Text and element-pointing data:
====

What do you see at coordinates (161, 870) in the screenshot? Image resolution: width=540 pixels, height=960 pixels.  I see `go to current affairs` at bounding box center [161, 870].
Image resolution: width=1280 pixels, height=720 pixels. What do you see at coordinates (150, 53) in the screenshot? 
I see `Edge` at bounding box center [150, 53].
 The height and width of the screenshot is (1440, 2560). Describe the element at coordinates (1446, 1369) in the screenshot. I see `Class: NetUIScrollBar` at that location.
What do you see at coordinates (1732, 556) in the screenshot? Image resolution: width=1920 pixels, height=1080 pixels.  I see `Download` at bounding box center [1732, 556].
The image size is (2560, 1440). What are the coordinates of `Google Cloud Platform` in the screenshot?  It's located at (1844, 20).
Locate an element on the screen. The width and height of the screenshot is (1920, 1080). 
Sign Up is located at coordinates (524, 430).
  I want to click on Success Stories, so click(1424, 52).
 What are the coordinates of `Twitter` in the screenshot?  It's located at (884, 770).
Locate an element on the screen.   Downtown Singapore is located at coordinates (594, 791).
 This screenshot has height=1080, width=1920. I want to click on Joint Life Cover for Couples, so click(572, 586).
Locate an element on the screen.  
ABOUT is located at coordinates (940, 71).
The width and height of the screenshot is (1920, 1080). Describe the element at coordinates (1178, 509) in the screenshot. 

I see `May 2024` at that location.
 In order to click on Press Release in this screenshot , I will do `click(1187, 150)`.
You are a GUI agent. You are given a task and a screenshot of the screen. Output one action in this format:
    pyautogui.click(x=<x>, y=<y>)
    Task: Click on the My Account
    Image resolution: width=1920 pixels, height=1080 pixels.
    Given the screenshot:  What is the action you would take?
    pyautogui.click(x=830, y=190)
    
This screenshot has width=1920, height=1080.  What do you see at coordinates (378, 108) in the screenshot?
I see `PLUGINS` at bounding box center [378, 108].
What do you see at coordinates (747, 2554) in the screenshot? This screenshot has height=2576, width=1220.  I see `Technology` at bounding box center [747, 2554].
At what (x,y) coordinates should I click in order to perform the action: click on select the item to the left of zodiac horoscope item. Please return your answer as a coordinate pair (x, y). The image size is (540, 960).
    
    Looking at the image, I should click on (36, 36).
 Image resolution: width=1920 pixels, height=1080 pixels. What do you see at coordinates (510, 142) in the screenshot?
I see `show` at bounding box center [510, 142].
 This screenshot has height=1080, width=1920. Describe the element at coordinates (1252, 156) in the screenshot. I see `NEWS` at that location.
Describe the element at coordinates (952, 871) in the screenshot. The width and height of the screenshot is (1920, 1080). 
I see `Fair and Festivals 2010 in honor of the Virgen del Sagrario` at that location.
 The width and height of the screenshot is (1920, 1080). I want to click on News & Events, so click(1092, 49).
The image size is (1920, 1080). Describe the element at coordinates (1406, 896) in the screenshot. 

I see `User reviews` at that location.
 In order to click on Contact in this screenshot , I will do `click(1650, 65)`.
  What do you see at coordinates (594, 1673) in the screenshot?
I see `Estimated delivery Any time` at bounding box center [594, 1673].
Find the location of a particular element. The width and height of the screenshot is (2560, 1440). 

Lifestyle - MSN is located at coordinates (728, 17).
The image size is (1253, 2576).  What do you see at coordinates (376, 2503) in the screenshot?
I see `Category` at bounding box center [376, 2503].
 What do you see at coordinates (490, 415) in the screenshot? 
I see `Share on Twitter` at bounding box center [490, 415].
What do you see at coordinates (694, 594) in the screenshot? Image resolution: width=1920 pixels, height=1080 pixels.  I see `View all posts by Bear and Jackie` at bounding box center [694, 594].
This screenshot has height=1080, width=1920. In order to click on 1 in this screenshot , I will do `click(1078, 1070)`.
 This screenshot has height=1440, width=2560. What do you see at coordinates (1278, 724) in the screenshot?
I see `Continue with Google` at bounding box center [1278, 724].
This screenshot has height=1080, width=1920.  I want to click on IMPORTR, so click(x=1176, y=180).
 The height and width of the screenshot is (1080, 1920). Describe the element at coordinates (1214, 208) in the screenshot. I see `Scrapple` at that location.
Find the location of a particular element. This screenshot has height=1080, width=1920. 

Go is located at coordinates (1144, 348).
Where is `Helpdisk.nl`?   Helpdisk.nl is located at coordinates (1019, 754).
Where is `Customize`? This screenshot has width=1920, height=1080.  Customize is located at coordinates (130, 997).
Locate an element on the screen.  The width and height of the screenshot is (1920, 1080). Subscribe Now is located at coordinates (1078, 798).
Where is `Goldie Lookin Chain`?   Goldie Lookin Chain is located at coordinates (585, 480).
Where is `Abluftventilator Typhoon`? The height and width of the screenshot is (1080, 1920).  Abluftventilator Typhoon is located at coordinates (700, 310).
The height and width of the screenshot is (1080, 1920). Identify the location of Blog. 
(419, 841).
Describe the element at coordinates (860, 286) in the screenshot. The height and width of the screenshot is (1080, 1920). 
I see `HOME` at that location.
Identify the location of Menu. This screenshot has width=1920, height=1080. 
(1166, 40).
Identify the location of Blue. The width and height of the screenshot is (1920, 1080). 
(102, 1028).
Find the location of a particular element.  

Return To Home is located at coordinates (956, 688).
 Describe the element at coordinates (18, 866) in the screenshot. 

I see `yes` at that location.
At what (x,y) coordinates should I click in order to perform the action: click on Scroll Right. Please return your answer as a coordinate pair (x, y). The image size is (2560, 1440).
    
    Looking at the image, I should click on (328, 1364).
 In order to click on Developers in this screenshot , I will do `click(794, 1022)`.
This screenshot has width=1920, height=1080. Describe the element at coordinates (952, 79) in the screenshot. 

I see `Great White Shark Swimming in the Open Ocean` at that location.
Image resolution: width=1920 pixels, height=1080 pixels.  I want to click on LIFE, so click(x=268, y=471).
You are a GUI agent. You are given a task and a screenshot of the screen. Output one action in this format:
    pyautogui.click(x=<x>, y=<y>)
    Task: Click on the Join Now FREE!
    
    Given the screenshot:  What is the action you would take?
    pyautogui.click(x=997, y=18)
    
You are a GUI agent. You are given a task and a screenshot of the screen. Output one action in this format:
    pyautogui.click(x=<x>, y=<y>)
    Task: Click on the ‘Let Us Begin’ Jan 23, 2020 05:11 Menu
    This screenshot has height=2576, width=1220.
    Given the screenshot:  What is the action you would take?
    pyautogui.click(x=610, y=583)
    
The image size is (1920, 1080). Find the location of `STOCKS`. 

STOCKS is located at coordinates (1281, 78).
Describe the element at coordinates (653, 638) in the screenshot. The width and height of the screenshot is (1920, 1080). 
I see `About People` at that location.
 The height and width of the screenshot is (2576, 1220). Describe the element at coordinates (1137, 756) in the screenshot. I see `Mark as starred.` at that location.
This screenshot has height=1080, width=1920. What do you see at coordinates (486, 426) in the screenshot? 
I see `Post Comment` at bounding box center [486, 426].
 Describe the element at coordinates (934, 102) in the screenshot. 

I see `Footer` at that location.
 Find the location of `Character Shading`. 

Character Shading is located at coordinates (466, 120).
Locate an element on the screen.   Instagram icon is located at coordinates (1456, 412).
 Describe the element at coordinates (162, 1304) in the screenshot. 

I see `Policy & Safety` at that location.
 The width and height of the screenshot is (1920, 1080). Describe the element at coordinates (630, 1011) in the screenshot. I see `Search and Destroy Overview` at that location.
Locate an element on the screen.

====

**EXERCISE DESCRIPTION**
Could you extract every line of the data above and reproduce each one word for word, with nothing changed?

**THE SOLUTION**
What do you see at coordinates (161, 870) in the screenshot? Image resolution: width=540 pixels, height=960 pixels.  I see `go to current affairs` at bounding box center [161, 870].
Image resolution: width=1280 pixels, height=720 pixels. What do you see at coordinates (150, 53) in the screenshot? 
I see `Edge` at bounding box center [150, 53].
 The height and width of the screenshot is (1440, 2560). Describe the element at coordinates (1446, 1369) in the screenshot. I see `Class: NetUIScrollBar` at that location.
What do you see at coordinates (1732, 556) in the screenshot? Image resolution: width=1920 pixels, height=1080 pixels.  I see `Download` at bounding box center [1732, 556].
The image size is (2560, 1440). What are the coordinates of `Google Cloud Platform` in the screenshot?  It's located at (1844, 20).
Locate an element on the screen. The width and height of the screenshot is (1920, 1080). 
Sign Up is located at coordinates (524, 430).
  I want to click on Success Stories, so click(1424, 52).
 What are the coordinates of `Twitter` in the screenshot?  It's located at (884, 770).
Locate an element on the screen.   Downtown Singapore is located at coordinates (594, 791).
 This screenshot has height=1080, width=1920. I want to click on Joint Life Cover for Couples, so click(572, 586).
Locate an element on the screen.  
ABOUT is located at coordinates (940, 71).
The width and height of the screenshot is (1920, 1080). Describe the element at coordinates (1178, 509) in the screenshot. 

I see `May 2024` at that location.
 In order to click on Press Release in this screenshot , I will do `click(1187, 150)`.
You are a GUI agent. You are given a task and a screenshot of the screen. Output one action in this format:
    pyautogui.click(x=<x>, y=<y>)
    Task: Click on the My Account
    Image resolution: width=1920 pixels, height=1080 pixels.
    Given the screenshot:  What is the action you would take?
    pyautogui.click(x=830, y=190)
    
This screenshot has width=1920, height=1080.  What do you see at coordinates (378, 108) in the screenshot?
I see `PLUGINS` at bounding box center [378, 108].
What do you see at coordinates (747, 2554) in the screenshot? This screenshot has height=2576, width=1220.  I see `Technology` at bounding box center [747, 2554].
At what (x,y) coordinates should I click in order to perform the action: click on select the item to the left of zodiac horoscope item. Please return your answer as a coordinate pair (x, y). The image size is (540, 960).
    
    Looking at the image, I should click on (36, 36).
 Image resolution: width=1920 pixels, height=1080 pixels. What do you see at coordinates (510, 142) in the screenshot?
I see `show` at bounding box center [510, 142].
 This screenshot has height=1080, width=1920. Describe the element at coordinates (1252, 156) in the screenshot. I see `NEWS` at that location.
Describe the element at coordinates (952, 871) in the screenshot. The width and height of the screenshot is (1920, 1080). 
I see `Fair and Festivals 2010 in honor of the Virgen del Sagrario` at that location.
 The width and height of the screenshot is (1920, 1080). I want to click on News & Events, so click(1092, 49).
The image size is (1920, 1080). Describe the element at coordinates (1406, 896) in the screenshot. 

I see `User reviews` at that location.
 In order to click on Contact in this screenshot , I will do `click(1650, 65)`.
  What do you see at coordinates (594, 1673) in the screenshot?
I see `Estimated delivery Any time` at bounding box center [594, 1673].
Find the location of a particular element. The width and height of the screenshot is (2560, 1440). 

Lifestyle - MSN is located at coordinates (728, 17).
The image size is (1253, 2576).  What do you see at coordinates (376, 2503) in the screenshot?
I see `Category` at bounding box center [376, 2503].
 What do you see at coordinates (490, 415) in the screenshot? 
I see `Share on Twitter` at bounding box center [490, 415].
What do you see at coordinates (694, 594) in the screenshot? Image resolution: width=1920 pixels, height=1080 pixels.  I see `View all posts by Bear and Jackie` at bounding box center [694, 594].
This screenshot has height=1080, width=1920. In order to click on 1 in this screenshot , I will do `click(1078, 1070)`.
 This screenshot has height=1440, width=2560. What do you see at coordinates (1278, 724) in the screenshot?
I see `Continue with Google` at bounding box center [1278, 724].
This screenshot has height=1080, width=1920.  I want to click on IMPORTR, so click(x=1176, y=180).
 The height and width of the screenshot is (1080, 1920). Describe the element at coordinates (1214, 208) in the screenshot. I see `Scrapple` at that location.
Find the location of a particular element. This screenshot has height=1080, width=1920. 

Go is located at coordinates (1144, 348).
Where is `Helpdisk.nl`?   Helpdisk.nl is located at coordinates (1019, 754).
Where is `Customize`? This screenshot has width=1920, height=1080.  Customize is located at coordinates (130, 997).
Locate an element on the screen.  The width and height of the screenshot is (1920, 1080). Subscribe Now is located at coordinates (1078, 798).
Where is `Goldie Lookin Chain`?   Goldie Lookin Chain is located at coordinates (585, 480).
Where is `Abluftventilator Typhoon`? The height and width of the screenshot is (1080, 1920).  Abluftventilator Typhoon is located at coordinates (700, 310).
The height and width of the screenshot is (1080, 1920). Identify the location of Blog. 
(419, 841).
Describe the element at coordinates (860, 286) in the screenshot. The height and width of the screenshot is (1080, 1920). 
I see `HOME` at that location.
Identify the location of Menu. This screenshot has width=1920, height=1080. 
(1166, 40).
Identify the location of Blue. The width and height of the screenshot is (1920, 1080). 
(102, 1028).
Find the location of a particular element.  

Return To Home is located at coordinates (956, 688).
 Describe the element at coordinates (18, 866) in the screenshot. 

I see `yes` at that location.
At what (x,y) coordinates should I click in order to perform the action: click on Scroll Right. Please return your answer as a coordinate pair (x, y). The image size is (2560, 1440).
    
    Looking at the image, I should click on (328, 1364).
 In order to click on Developers in this screenshot , I will do `click(794, 1022)`.
This screenshot has width=1920, height=1080. Describe the element at coordinates (952, 79) in the screenshot. 

I see `Great White Shark Swimming in the Open Ocean` at that location.
Image resolution: width=1920 pixels, height=1080 pixels.  I want to click on LIFE, so click(x=268, y=471).
You are a GUI agent. You are given a task and a screenshot of the screen. Output one action in this format:
    pyautogui.click(x=<x>, y=<y>)
    Task: Click on the Join Now FREE!
    
    Given the screenshot:  What is the action you would take?
    pyautogui.click(x=997, y=18)
    
You are a GUI agent. You are given a task and a screenshot of the screen. Output one action in this format:
    pyautogui.click(x=<x>, y=<y>)
    Task: Click on the ‘Let Us Begin’ Jan 23, 2020 05:11 Menu
    This screenshot has height=2576, width=1220.
    Given the screenshot:  What is the action you would take?
    pyautogui.click(x=610, y=583)
    
The image size is (1920, 1080). Find the location of `STOCKS`. 

STOCKS is located at coordinates (1281, 78).
Describe the element at coordinates (653, 638) in the screenshot. The width and height of the screenshot is (1920, 1080). 
I see `About People` at that location.
 The height and width of the screenshot is (2576, 1220). Describe the element at coordinates (1137, 756) in the screenshot. I see `Mark as starred.` at that location.
This screenshot has height=1080, width=1920. What do you see at coordinates (486, 426) in the screenshot? 
I see `Post Comment` at bounding box center [486, 426].
 Describe the element at coordinates (934, 102) in the screenshot. 

I see `Footer` at that location.
 Find the location of `Character Shading`. 

Character Shading is located at coordinates (466, 120).
Locate an element on the screen.   Instagram icon is located at coordinates (1456, 412).
 Describe the element at coordinates (162, 1304) in the screenshot. 

I see `Policy & Safety` at that location.
 The width and height of the screenshot is (1920, 1080). Describe the element at coordinates (630, 1011) in the screenshot. I see `Search and Destroy Overview` at that location.
Locate an element on the screen.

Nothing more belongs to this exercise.